# RECORD LIST:
===============

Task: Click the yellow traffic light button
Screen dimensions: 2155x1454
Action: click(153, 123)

===============

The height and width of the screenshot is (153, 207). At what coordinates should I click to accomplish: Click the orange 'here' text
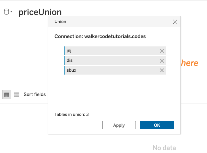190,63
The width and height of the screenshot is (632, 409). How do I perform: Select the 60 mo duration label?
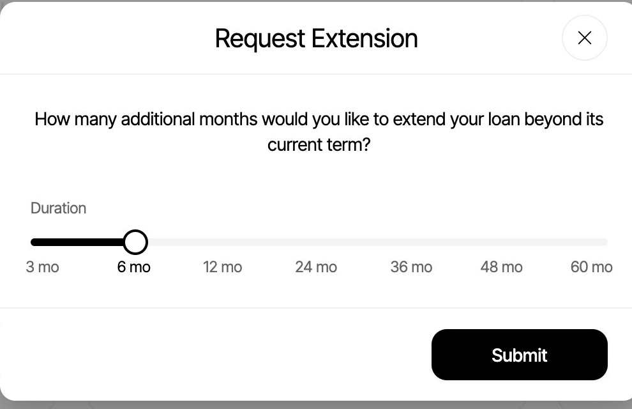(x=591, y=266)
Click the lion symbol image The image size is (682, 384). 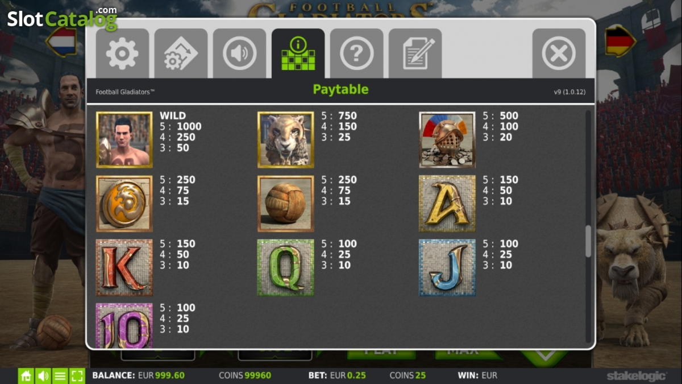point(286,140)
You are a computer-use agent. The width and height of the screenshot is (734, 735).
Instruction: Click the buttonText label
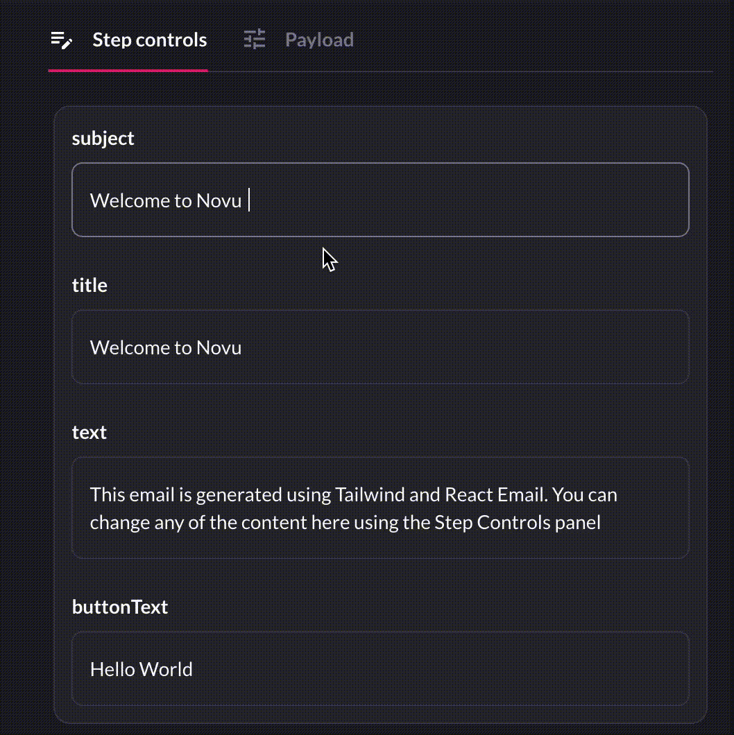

===============

# EXERCISE AIM:
Rewrite everything from "Task: Click the yellow traffic light button" down to "Action: click(153, 123)", switching "yellow" to "red" and leaving all else as it stands.

# FINISHED EXERCISE:
Task: Click the red traffic light button
Screen dimensions: 2155x1454
Action: click(153, 123)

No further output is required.